ECLI:NL:RBDHA:2019:12883
Rechtbank Den Haag
- Eerste aanleg - enkelvoudig
- Rechtspraak.nl
Beoordeling van een opvolgende asielaanvraag en de eisen voor digitale bewijsvoering
In deze zaak heeft de Rechtbank Den Haag op 8 november 2019 uitspraak gedaan in een bodemprocedure betreffende een opvolgende aanvraag voor een verblijfsvergunning asiel. De eiser had zijn aanvraag ingediend met een USB-stick waarop twee filmpjes stonden, maar verweerder, de staatssecretaris van Justitie en Veiligheid, heeft de aanvraag buiten behandeling gesteld.
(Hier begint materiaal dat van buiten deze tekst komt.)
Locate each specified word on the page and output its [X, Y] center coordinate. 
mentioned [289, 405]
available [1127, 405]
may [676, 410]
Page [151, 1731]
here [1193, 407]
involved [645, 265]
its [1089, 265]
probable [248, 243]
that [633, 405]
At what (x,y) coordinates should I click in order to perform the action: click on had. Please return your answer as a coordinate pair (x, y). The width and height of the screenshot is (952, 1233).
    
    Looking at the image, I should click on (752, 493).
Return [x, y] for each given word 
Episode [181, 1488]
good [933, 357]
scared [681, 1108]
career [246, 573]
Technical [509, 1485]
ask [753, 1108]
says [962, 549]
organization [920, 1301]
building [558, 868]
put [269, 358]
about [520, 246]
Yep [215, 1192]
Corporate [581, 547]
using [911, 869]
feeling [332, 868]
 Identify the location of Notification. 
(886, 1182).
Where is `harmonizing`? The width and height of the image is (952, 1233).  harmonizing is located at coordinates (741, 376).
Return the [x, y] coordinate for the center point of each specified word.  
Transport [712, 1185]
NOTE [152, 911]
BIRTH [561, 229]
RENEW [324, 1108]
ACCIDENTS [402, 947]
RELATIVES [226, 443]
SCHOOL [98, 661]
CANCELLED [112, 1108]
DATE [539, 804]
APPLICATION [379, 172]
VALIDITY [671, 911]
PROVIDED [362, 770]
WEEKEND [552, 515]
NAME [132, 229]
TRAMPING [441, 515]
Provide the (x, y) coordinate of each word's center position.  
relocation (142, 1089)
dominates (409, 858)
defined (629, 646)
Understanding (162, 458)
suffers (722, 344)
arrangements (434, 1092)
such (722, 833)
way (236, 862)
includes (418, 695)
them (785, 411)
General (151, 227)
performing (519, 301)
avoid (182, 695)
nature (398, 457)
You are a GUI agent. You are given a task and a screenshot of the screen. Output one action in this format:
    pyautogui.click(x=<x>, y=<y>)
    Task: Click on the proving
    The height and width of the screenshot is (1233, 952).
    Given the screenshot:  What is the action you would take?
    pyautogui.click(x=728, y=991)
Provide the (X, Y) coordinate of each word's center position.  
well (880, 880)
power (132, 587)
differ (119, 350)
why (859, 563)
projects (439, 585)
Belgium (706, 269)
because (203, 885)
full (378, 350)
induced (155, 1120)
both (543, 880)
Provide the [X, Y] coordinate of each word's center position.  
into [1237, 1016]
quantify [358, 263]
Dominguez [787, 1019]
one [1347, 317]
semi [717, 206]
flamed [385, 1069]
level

Dit gebeurde omdat eiser de digitale bestanden niet in de vereiste pdf- of mp3-formaten had aangeleverd, zoals voorgeschreven in het formulier M35-O. De rechtbank oordeelt dat de beslissing van verweerder onterecht was, omdat in het bestuursrecht de vrije bewijsleer geldt en er geen wettelijke basis is om de aanlevering van bewijs op deze manier te beperken. De rechtbank benadrukt dat de bewijswaarde van stilstaande beelden of geluid niet gelijk is aan die van bewegende beelden, en dat verweerder niet op voorhand alle andere formaten kan uitsluiten enkel uit efficiëntieoverwegingen. De rechtbank verklaart het beroep van eiser gegrond, vernietigt het bestreden besluit en draagt verweerder op om binnen zes weken een nieuw besluit te nemen, waarbij de rechtbank ook de proceskosten van eiser vergoedt tot een bedrag van € 1.024,-.